IN their debut entry of the 2015 RAS Beef Challenge, Ben and Wendy Mayne, Texas Angus, Warialda, dominated the export section of the competition. This year they proved an important point and dominated the domestic results.
Mr Mayne sees the competition as a way to benchmark their operation and determine how they measure up against not only fellow Angus breeders but all the other breeds and cross breeding systems within the beef industry as a whole.
The domestic team results read first and third in the feedlot total, equal first in the carcase grid, first and second in profitability and third in the live assessment. Overall they won champion and reserve domestic teams. In the Individual domestic results, in daily weight gain they placed first, second and third and in the feedlot total they took out both second and third placings. In the teams export results they placed first in the feedlot trial, in the individual export they came in first and third for daily weight gain, as well as winning the overall champion export individual.
What’s impressive about their outcome is, these steers and heifers are not the top-line of their genetics that are entered into the competition. Originally the Texas Angus commercial and stud herds were run separately, but the crippling drought forced the Mayne’s to run both together.
“With the recent drought, the commercial herd was the first to go. Basically we just built on to the stud numbers,” Mr Mayne said. “We cut about one-third of our bulls, so it’s the bottom third of the progeny that become these steers and vice versa with the heifers.”
This year there was only 70 steers they had to choose from for both export and domestic classes. Both the domestic steers and heifers were 12-months-old and went into the Wilga feedlot weighing about 320 kilograms. The top pen’s average daily weight gain was just over 2.5 kilos a day with the top performing animal recording 2.97 kilos a day. The top pen were heifers, as was the top individual.
“This was a phenomenal result for these heifers, they didn’t have a growth promotant and were also competing against steers,” Mr Mayne said.
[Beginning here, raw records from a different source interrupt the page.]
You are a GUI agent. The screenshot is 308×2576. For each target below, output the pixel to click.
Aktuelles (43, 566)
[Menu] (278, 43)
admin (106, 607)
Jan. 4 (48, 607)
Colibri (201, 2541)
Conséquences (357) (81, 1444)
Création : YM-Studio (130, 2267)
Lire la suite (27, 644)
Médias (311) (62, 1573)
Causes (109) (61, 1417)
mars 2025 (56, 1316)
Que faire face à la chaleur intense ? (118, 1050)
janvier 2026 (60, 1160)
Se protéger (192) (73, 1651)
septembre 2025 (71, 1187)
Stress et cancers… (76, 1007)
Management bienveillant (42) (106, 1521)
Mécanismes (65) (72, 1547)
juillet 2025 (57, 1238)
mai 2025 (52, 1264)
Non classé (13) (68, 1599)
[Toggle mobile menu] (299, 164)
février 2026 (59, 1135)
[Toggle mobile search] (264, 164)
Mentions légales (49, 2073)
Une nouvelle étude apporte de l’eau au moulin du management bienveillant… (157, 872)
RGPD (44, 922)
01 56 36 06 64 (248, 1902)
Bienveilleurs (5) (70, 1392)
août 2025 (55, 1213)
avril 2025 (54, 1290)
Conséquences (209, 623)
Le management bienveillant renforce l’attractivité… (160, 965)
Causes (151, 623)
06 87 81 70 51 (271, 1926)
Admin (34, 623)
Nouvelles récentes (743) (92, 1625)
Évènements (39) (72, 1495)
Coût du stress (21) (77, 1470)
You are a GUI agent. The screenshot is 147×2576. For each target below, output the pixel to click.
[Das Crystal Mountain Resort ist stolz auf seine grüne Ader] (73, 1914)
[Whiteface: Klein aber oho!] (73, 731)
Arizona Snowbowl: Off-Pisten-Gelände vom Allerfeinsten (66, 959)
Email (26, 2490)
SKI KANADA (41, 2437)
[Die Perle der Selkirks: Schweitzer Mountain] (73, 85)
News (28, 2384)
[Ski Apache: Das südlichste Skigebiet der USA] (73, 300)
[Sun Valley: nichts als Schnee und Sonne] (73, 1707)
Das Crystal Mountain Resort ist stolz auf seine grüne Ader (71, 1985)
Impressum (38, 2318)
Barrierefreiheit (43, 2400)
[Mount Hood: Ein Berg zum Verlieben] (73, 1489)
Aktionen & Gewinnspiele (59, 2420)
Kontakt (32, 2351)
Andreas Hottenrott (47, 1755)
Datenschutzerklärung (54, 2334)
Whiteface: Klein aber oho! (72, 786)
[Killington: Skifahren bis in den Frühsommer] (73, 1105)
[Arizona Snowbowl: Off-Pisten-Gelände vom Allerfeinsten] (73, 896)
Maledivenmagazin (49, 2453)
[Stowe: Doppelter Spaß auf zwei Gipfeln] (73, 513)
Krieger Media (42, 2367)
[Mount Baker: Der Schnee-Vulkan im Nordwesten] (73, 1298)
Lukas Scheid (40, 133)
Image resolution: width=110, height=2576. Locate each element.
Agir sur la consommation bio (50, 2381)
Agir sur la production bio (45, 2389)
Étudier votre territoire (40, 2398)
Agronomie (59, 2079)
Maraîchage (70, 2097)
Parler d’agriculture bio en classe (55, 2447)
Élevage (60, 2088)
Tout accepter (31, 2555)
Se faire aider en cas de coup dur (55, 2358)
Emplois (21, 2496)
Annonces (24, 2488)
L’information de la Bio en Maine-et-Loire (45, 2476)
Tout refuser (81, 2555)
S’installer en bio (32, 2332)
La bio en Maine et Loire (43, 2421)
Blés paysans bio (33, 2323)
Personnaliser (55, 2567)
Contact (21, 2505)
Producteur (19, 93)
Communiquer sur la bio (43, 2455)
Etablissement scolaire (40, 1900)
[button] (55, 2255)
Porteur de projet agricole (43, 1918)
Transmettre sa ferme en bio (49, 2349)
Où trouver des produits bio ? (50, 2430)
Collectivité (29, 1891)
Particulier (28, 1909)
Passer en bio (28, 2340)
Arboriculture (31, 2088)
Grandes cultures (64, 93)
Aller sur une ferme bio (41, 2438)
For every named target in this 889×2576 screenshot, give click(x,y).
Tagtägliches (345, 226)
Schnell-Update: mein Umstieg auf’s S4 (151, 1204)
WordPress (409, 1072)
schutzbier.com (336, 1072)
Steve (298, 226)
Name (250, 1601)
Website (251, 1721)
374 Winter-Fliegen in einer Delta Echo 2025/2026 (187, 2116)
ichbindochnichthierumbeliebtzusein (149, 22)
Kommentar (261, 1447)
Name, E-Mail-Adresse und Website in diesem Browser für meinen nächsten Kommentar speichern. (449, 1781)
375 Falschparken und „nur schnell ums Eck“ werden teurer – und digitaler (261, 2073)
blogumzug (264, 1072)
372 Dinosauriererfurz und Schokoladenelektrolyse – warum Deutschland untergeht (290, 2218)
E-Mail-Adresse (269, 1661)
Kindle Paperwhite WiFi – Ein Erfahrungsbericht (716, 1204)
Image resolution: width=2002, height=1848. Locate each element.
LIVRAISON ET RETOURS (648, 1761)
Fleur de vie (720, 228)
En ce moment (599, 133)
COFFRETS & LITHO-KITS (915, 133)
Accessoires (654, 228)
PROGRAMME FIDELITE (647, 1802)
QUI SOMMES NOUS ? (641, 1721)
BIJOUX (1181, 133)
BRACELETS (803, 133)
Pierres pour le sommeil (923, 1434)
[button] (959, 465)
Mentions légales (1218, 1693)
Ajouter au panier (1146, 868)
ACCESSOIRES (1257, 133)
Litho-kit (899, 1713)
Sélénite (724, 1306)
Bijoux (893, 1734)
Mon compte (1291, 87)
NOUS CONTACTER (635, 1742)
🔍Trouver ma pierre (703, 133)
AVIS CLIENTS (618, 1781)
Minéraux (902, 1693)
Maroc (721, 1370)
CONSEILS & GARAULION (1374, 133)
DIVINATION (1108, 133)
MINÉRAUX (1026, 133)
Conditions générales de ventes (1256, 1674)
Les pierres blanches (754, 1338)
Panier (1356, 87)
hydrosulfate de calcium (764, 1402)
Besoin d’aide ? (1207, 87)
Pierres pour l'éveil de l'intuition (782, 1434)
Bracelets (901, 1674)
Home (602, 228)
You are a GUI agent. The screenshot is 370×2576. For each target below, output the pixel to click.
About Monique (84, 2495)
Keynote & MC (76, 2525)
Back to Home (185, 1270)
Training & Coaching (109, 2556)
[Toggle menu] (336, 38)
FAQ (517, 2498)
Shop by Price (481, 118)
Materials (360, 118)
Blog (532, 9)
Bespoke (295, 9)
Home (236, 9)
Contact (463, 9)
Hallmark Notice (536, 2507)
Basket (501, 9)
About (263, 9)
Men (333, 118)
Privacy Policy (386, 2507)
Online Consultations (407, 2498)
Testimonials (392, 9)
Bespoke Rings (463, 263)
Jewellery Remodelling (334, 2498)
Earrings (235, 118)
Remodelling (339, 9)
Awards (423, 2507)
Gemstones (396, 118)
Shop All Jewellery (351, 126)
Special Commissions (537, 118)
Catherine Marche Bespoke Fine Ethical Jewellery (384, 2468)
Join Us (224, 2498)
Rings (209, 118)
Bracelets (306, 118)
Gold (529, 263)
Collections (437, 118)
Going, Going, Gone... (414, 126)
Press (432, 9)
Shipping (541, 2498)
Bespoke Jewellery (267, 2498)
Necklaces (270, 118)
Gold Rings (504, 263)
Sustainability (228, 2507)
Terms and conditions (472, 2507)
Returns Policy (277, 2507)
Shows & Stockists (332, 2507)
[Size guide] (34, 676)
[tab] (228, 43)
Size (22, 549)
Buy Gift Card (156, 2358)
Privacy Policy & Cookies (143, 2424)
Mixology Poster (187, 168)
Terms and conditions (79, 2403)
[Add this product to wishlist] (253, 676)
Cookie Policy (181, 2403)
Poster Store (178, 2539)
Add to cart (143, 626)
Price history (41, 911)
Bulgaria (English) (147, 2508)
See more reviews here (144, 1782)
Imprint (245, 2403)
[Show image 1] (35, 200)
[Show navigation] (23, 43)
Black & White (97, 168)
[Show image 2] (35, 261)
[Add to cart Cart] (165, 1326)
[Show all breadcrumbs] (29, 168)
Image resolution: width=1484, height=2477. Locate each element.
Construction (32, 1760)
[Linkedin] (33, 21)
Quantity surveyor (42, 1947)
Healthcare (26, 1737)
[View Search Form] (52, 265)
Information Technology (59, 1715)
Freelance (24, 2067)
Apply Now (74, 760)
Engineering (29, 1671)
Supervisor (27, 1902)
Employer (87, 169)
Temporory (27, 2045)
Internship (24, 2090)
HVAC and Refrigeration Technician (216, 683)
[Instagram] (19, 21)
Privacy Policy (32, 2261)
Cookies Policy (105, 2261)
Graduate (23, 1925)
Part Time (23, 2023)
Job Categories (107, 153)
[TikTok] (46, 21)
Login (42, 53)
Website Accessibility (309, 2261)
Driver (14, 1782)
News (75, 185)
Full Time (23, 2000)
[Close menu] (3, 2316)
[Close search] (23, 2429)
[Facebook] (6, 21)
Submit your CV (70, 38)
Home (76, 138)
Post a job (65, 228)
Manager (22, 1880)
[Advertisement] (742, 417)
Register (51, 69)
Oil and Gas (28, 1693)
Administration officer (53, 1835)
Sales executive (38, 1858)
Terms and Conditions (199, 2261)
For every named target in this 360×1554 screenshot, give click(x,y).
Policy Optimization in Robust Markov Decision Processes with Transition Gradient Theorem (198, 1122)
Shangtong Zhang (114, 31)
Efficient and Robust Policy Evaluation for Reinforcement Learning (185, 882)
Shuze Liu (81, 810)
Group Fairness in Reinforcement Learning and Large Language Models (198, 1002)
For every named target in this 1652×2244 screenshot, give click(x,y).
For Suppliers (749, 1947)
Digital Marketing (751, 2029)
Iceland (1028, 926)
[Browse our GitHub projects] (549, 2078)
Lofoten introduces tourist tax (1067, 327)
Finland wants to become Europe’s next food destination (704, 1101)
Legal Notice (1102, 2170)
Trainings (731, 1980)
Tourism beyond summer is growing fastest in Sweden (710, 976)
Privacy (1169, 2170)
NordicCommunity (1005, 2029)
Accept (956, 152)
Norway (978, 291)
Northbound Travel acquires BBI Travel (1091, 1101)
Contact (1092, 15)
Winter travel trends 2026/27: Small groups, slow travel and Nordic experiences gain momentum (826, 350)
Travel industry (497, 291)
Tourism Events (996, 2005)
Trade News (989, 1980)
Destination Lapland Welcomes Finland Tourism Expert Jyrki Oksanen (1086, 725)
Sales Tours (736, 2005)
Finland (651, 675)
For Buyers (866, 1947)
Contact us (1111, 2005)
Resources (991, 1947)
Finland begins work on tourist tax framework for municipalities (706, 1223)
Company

“Wendy and I believe one of the biggest attributes to where we are is the way we run our cattle. People don't realise how hard we push our cows,” Mr Mayne said.
“Only the highest performing and most fertile cows stay and over many years of not changing our strategy of how we breed our cattle, the performance is certainly entrenched right throughout our herd.”
Ben Mayne said every beast on the their Warialda property originated from 22 heifers 80 years ago. “We have always prided ourselves on being a more heavier built longer bodied type Angus than the traditional type,” Mr Mayne said. Over the last 20 years the Mayne’s have undertaken AI breeding programs to accelerate the genetic gain, diversity, performance and carcase quality of their herd without chasing extremes.
“That is where we have probably shone through, we haven’t gone too extreme in carcase values and kept our weight and performance,” Mr Mayne said.
For the last two years of the RAS challenge, the Mayne’s have scored the highest marbling animal. “Some people say high performance cattle can't marble, but to have the highest marbling steer (scoring 7) and pen last year and to repeat having the highest marbling steer score of 6 this year on 100 days feed – that’s a is a pretty big feat. A lot of other steers and heifers need 280 days on feed to achieve similar marble scores,” Mr Mayne said.
“The biggest point of difference now is we have actually got the data in front of us to say this is what Angus cattle can do and we have the data to prove it.”